Unnamed: 0,Channel,Region,Fresh,Milk,Grocery,Frozen,Detergents_Paper,Delicassen
count,440.0,440.0,440.0,440.0,440.0,440.0,440.0,440.0
mean,0.132273,0.254318,0.012,0.057963,0.079513,0.030719,0.028815,0.015249
std,0.046805,0.077427,0.012647,0.073804,0.095032,0.048547,0.047679,0.028201
min,0.1,0.1,3e-06,0.00055,3e-05,0.00025,3e-05,3e-05
25%,0.1,0.2,0.003128,0.01533,0.02153,0.007423,0.002567,0.004083
50%,0.1,0.3,0.008504,0.03627,0.047555,0.01526,0.008165,0.009655
75%,0.2,0.3,0.016934,0.071903,0.106557,0.035543,0.03922,0.018202
max,0.2,0.3,0.112151,0.73498,0.9278,0.60869,0.40827,0.47943


Construcción de nuevos atributos y agregación de datos

| Aggregation | Description |
| ----------- | ----------- |
| `count()` | Total number of item |
| `first(), last()` | First and Last item |
| `mean(), median()` | Mean and Median |
| `min(), max()` | Minimum and Maximum |
| `std(), var()` | Standard Deviation and Variance |
| `mad()` | Mean Absolute Deviation |
| `prod()` | Product of all items |
| `sum()` | Sum of all items |

Escribe el código requerido para obtener
1) el total de lo que se gastó de leche por región, y
2) el total de lo que se gastó de abarrotes por canal

In [28]:
df.groupby('Region')['Milk'].sum()

Region
1     422454
2     239144
3    1888759
Name: Milk, dtype: int64

In [29]:
df.groupby('Channel')['Grocery'].sum()

Channel
1    1180717
2    2317845
Name: Grocery, dtype: int64

# Conclusión

En esta actividad se explora la importancia del preprocesamiento de datos, específicamente enfocándonos en técnicas de escalado de características y agregación de datos. 

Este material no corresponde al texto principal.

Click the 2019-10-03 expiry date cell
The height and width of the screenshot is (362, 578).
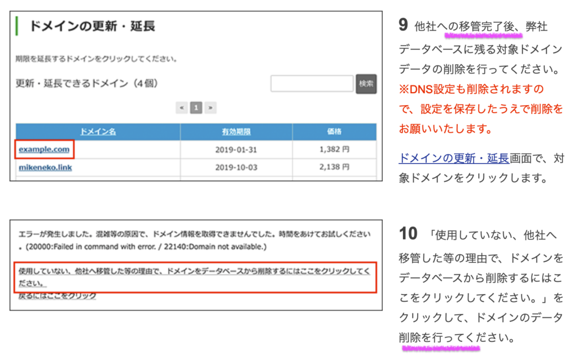click(236, 168)
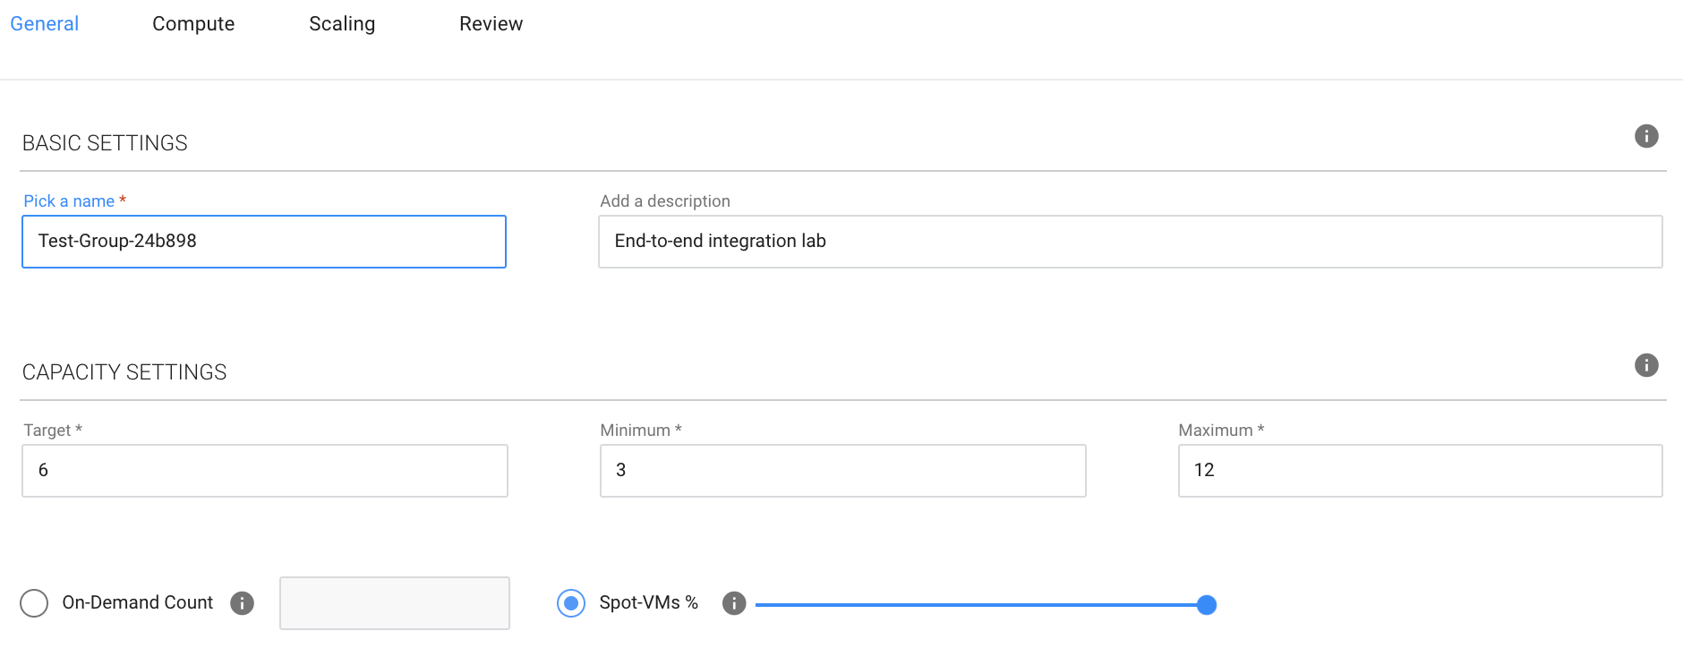This screenshot has height=648, width=1683.
Task: Show info tooltip for Spot-VMs %
Action: (x=734, y=603)
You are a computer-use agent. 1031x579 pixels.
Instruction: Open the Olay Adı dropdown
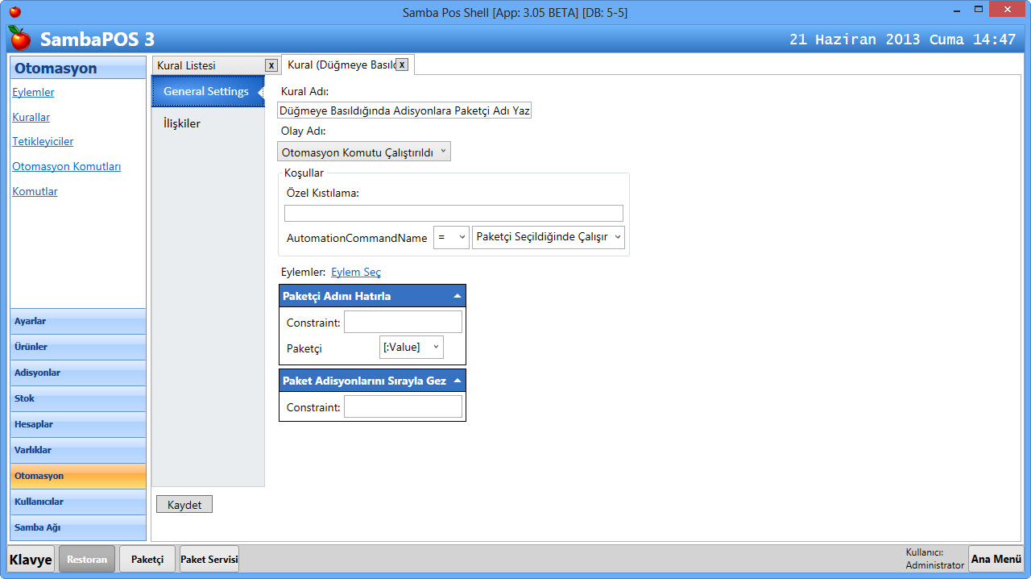[x=363, y=152]
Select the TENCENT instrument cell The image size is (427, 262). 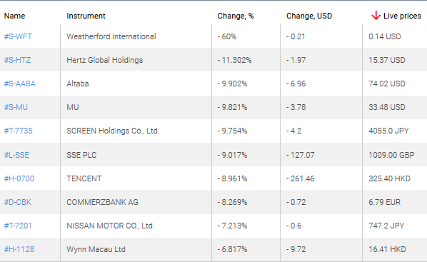click(x=136, y=178)
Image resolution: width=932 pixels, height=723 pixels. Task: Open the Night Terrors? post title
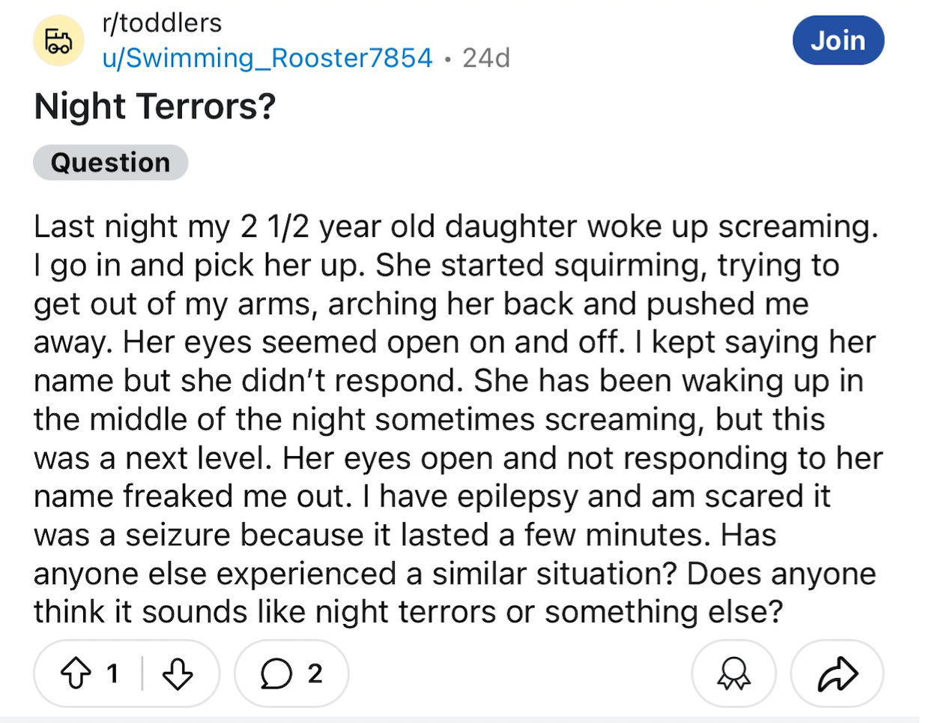155,106
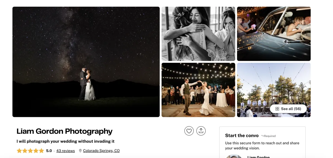Viewport: 333px width, 158px height.
Task: Save vendor with the heart icon
Action: (189, 131)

El cambiar la escala de características es esencial para garantizar que todas las características contribuyan de manera equitativa a un modelo predictivo. Las diferencias en las magnitudes de las características pueden sesgar el modelo hacia aquellas con valores más grandes.

Por otro lado, la capacidad de realizar agregaciones de datos que proporciona una visión general y resumida de los datos, permitiéndonos identificar patrones y tendencias presentes en diferentes subgrupos. Esto es invaluable para comprender mejor la naturaleza de nuestros datos y tomar decisiones informadas en el proceso de análisis y modelado.

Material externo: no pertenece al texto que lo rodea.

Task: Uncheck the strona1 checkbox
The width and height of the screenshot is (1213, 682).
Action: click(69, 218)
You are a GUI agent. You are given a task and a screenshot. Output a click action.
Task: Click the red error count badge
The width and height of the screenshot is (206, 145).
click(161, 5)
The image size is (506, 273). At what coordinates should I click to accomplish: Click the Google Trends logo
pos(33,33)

En conclusión, estas técnicas de preprocesamiento son fundamentales en el flujo de trabajo de ciencia de datos, ya que contribuyen significativamente a la calidad y eficacia de los modelos predictivos y al análisis de datos en general. Dominar estas técnicas para obtener información precisa y relevante de nuestros conjuntos de datos es fundamental para los procesos de ciencia de datos.